Where in the data below does the word "Open" appear? Copy every line that has it.
== == ==
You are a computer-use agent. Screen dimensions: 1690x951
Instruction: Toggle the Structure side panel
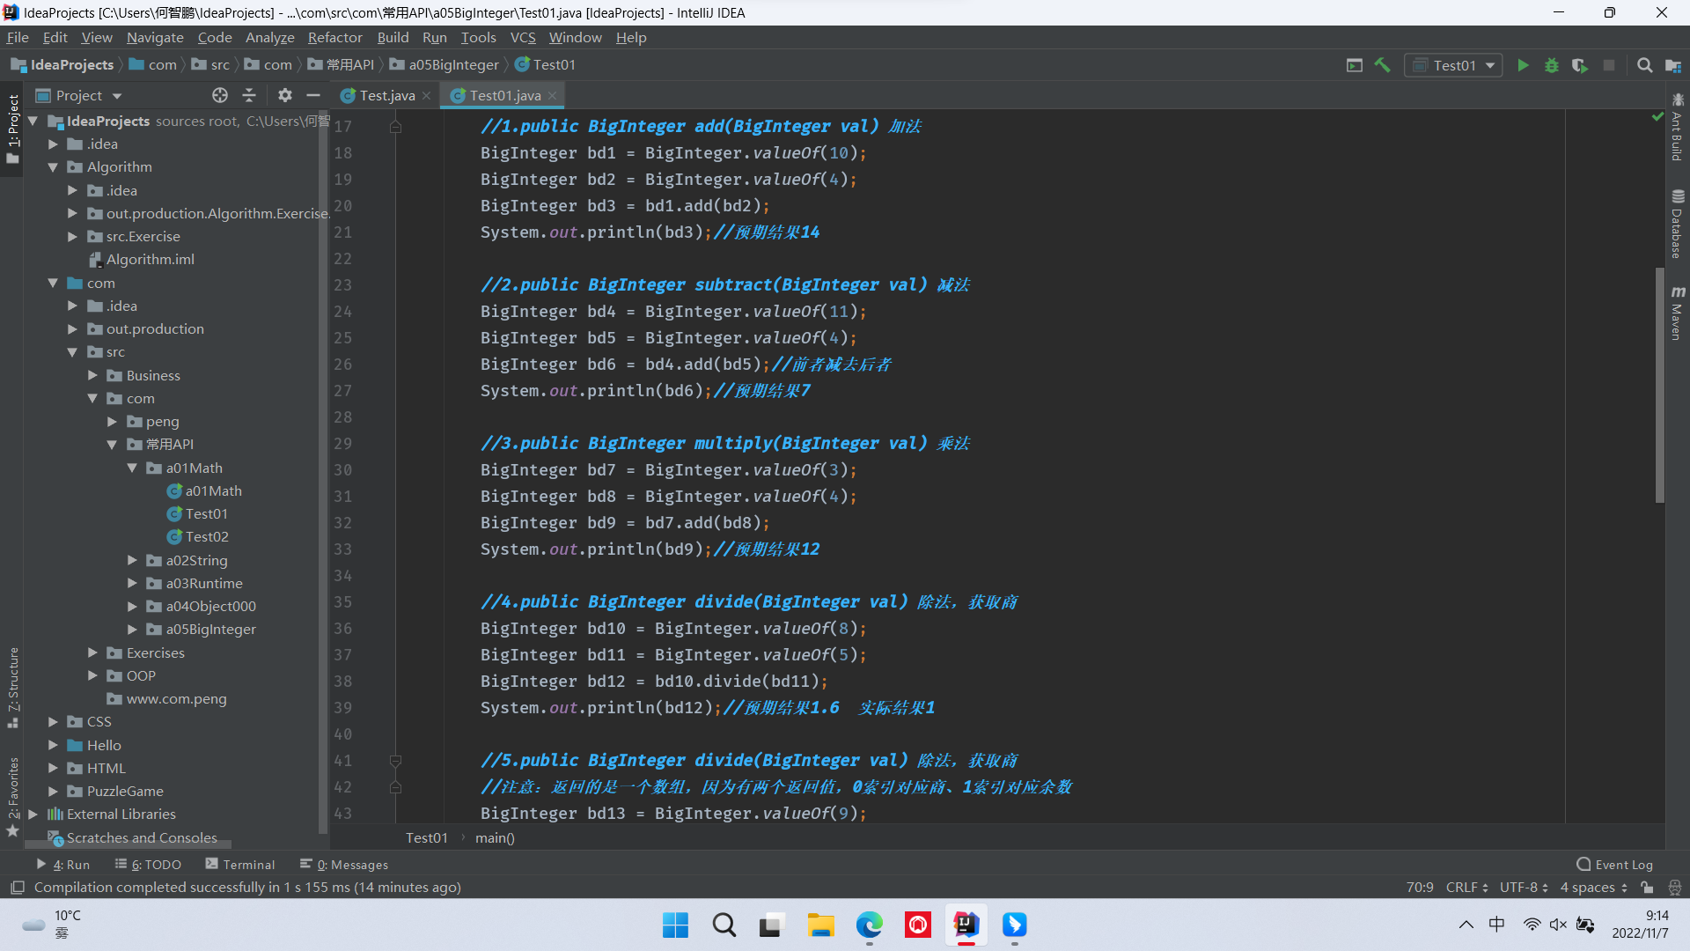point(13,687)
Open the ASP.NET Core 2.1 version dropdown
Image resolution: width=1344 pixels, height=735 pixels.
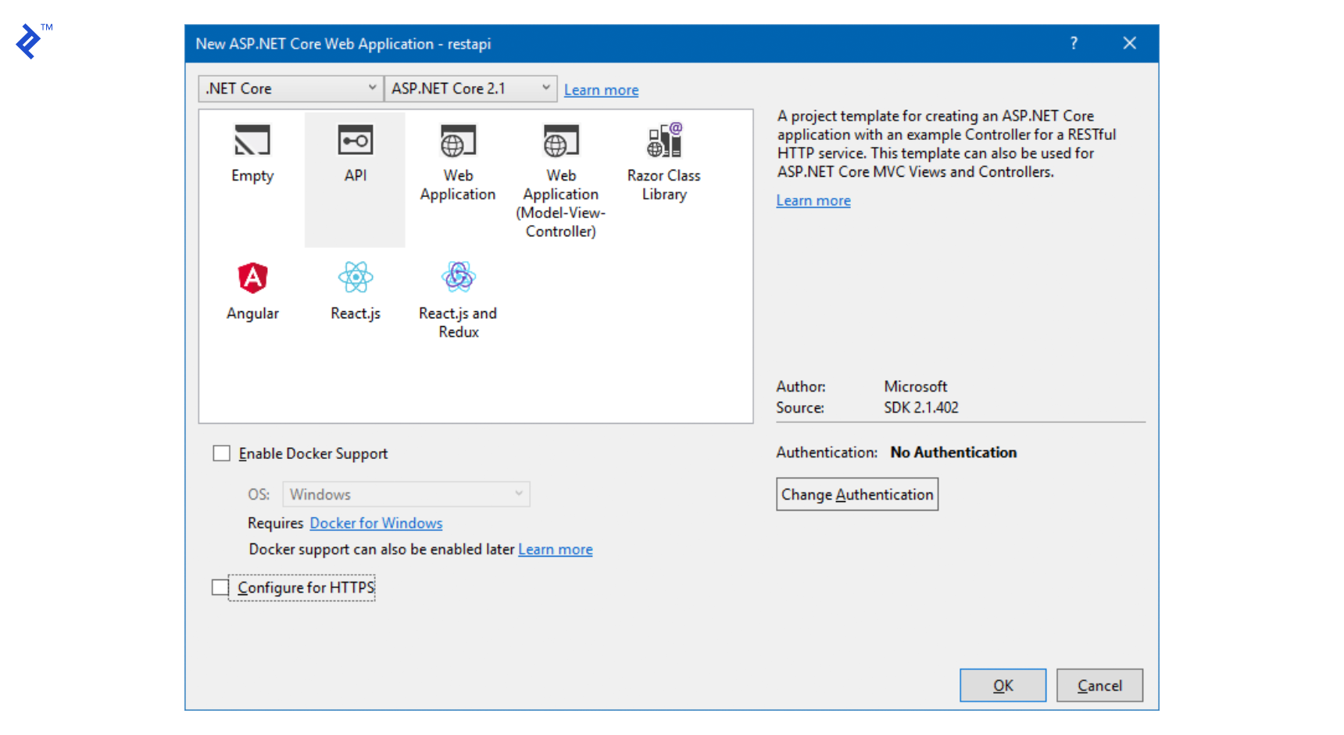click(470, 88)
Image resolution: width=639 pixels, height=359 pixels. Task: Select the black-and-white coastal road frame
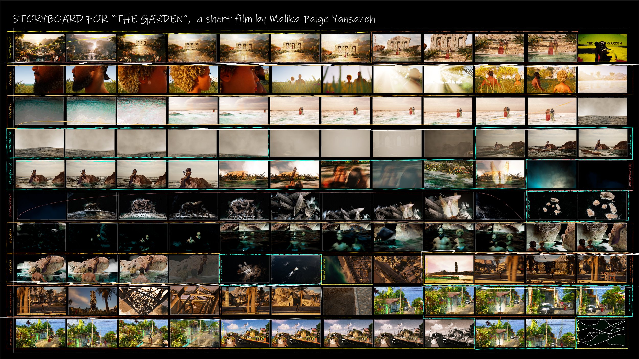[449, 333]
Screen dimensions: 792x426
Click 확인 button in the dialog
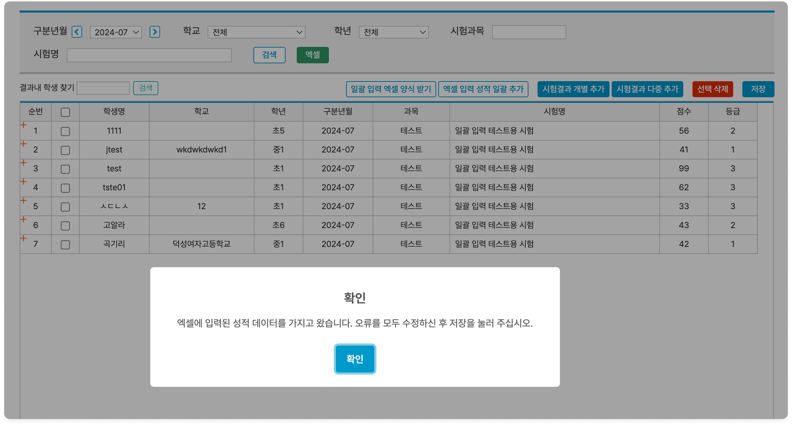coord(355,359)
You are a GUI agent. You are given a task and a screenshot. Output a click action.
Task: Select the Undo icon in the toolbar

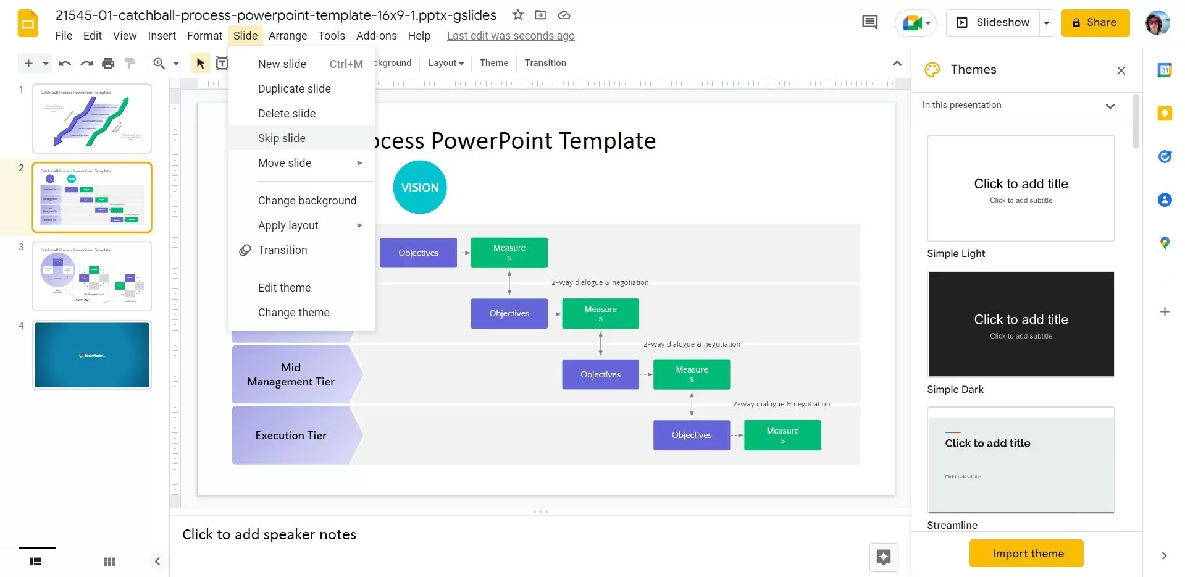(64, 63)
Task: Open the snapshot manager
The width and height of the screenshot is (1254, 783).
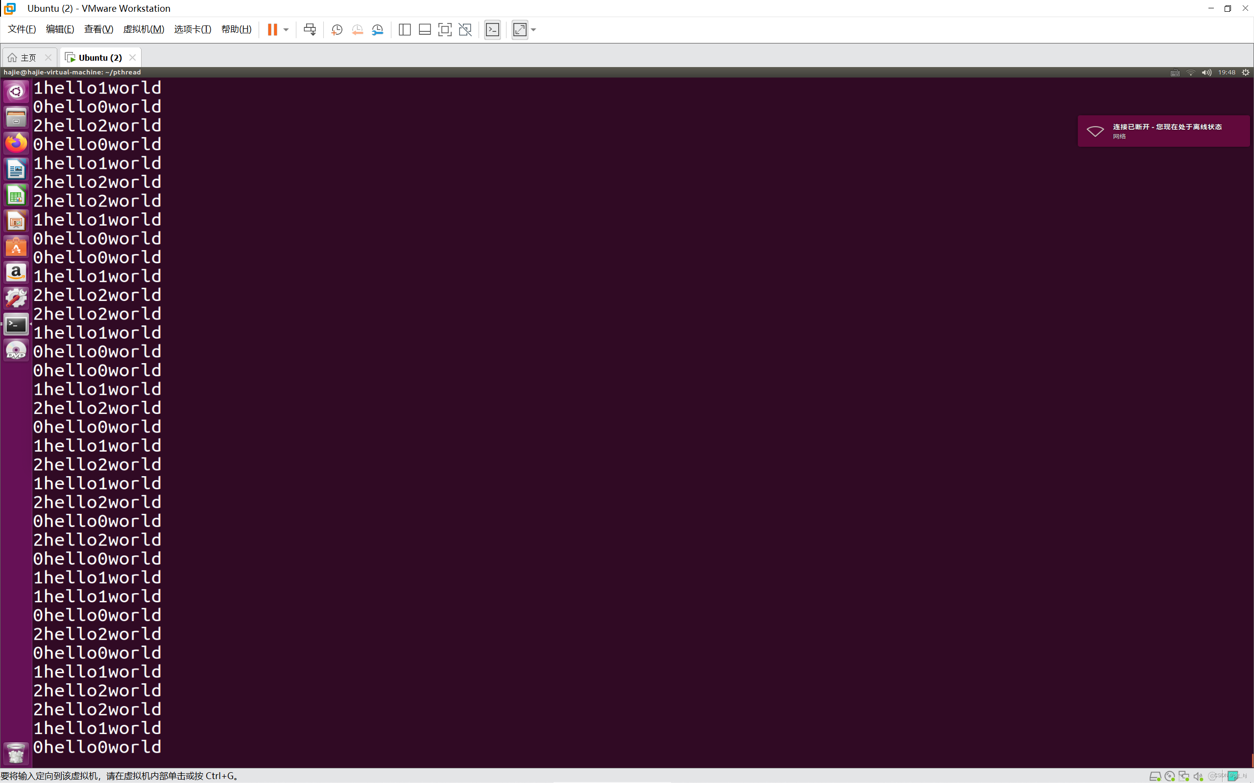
== == ==
== Final answer ==
Open the ASP.NET Core 2.1 version dropdown
Task: Open the snapshot manager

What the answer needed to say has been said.